Pascale Monté-Papée showcases a series of diverse historic, cultural and religious portraits from India and Burma, in an all-new exhibition titled ‘Soul of Asia’.
A world traveler and esteemed artist, Pascale Monté-Papée is an avid photographer who’s seen and captured a great deal of the world. Having lived in China, Senegal and Saudi Arabia, the Singapore-based shutterbug graces the lion city republic’s shores once again with an all-new exhibition, entitled ‘Soul of Asia’.
Seeking to uncover the mysteries of each intimate, unconscious and emotional encounter, Pascale Monté-Papée showcases a series of diverse historic, cultural and religious portraits from India and Burma. Through depicting “authentic and lively places”, Pascale’s subjects are a matter of fate.
What is the meaning of « Soul of Asia » the title of your next exhibition?
“Soul of Asia” is an imaginary name for me. The largest continent on earth, which includes countries such as China, India, Japan, Burma, and the countries of the Middle East. These countries are extremely different in their history, culture, religion and their diversity. By daring to speak of the soul of Asia and starting with India and Burma, I plan to give them a very special place. As a photographer, beyond what is palpable in a photo, what I seek to reveal in a portrait, in a look, is this part of the invisible, of the mystery which come from the intimate, from the unconscious, the emotions, and the chemistry of an encounter.
Even, if I have a preference for black and white, for “Soul of Asia” with regards to India and Burma, I wonder how it would have been possible to testify of these profusions of colours and lights …. Without colour ! In India, they are bright and luminous: saris, turbans, house walls, spices, tuk-tuks and even the horns of sacred cows.
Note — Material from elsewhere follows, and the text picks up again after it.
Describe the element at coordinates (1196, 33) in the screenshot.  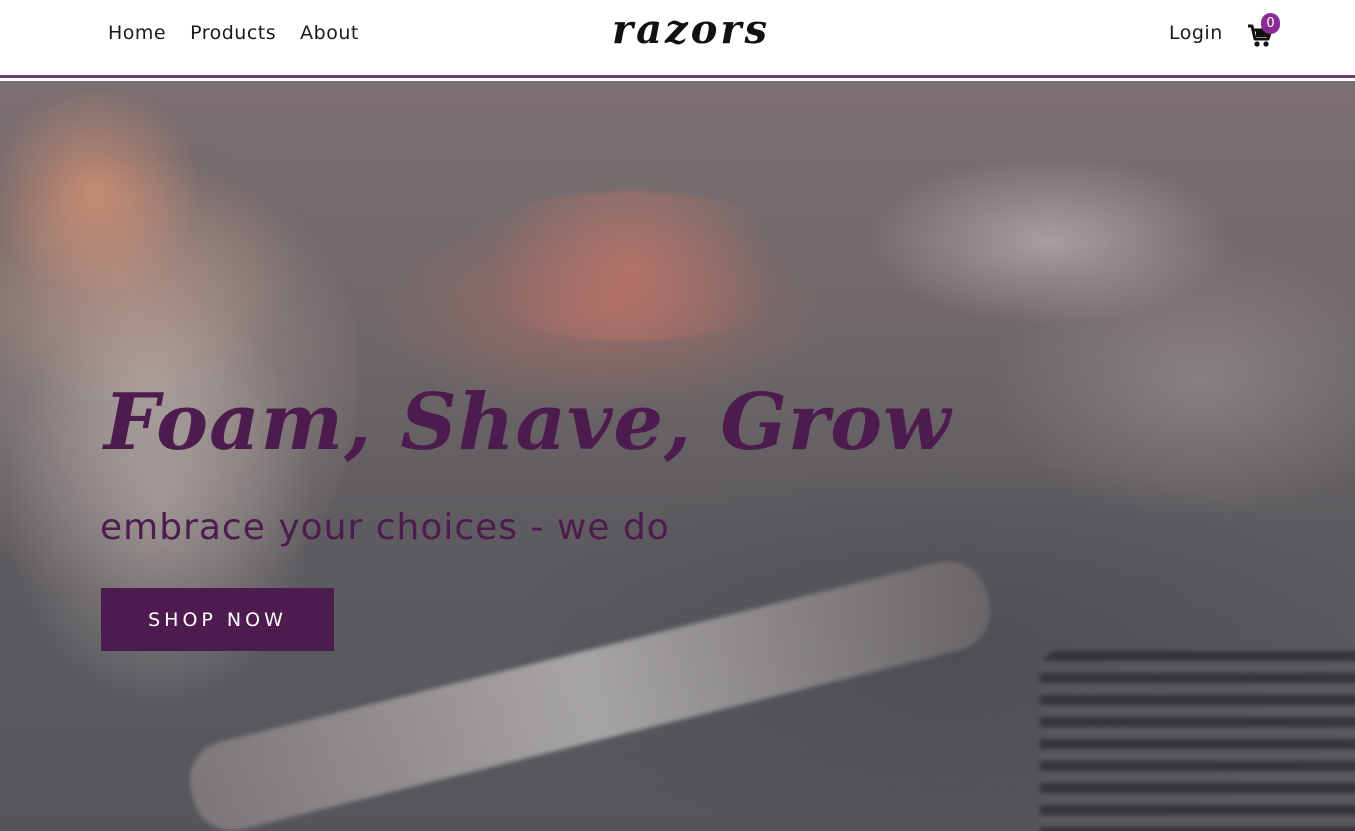
I see `login-link: Login` at that location.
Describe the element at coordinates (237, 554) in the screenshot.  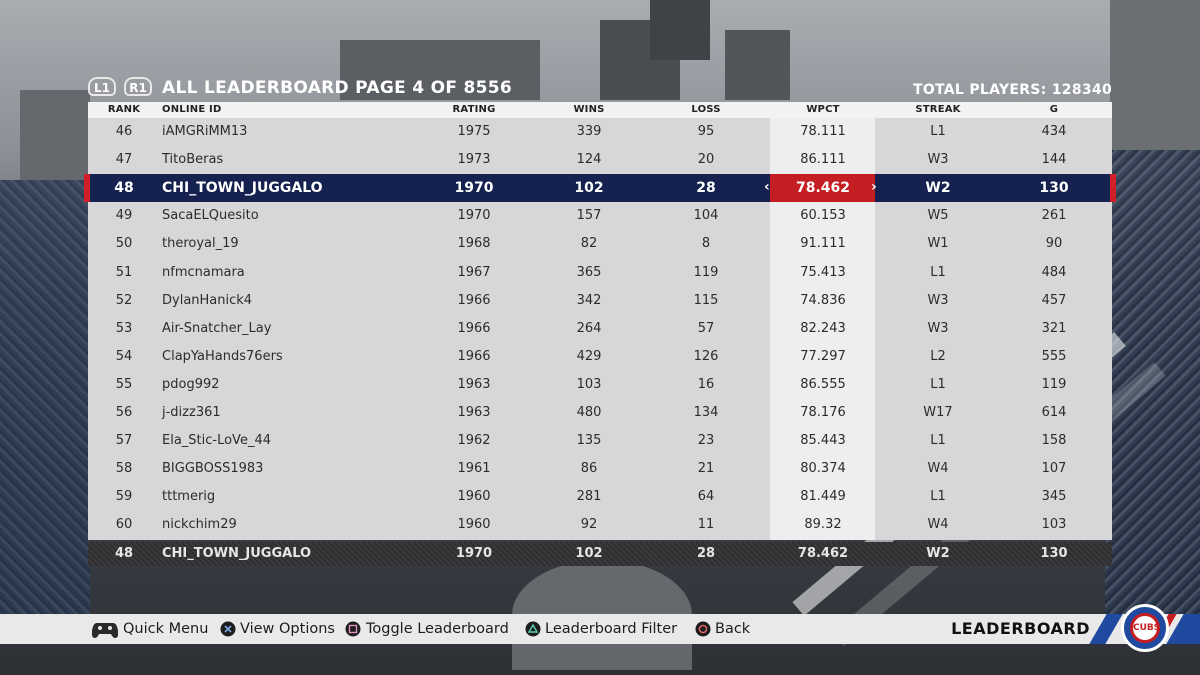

Without counting all the symbolism of colours. For example, a woman in Rajasthan who wears a yellow sari is the symbol of the renewal and the birth of an heir. Yellow is also the colour of divine light. In a different style, Burma is a country of a thousand colours with its five hundred thousand monks dressed in their garnet or saffron robe, the nuns dressed in gold and pink, the transparent and blue waters of Inle Lake, the rice fields, the ethnic groups each with their colourful traditional costume, the betel red smiles and the famous beauty secrets of Thanaka.
How do you choose your characters?
I do not have a pre-established program, I am just looking for authentic and lively places, where we meet the inhabitants: atmospheres of markets or stations, places for walks in the countryside with the activity of the villagers. I work a lot with intuition, crush, in the snapshot. I like to be surprised by the beauty of a look, the emotion of a smile, an expression, a moment of complicity.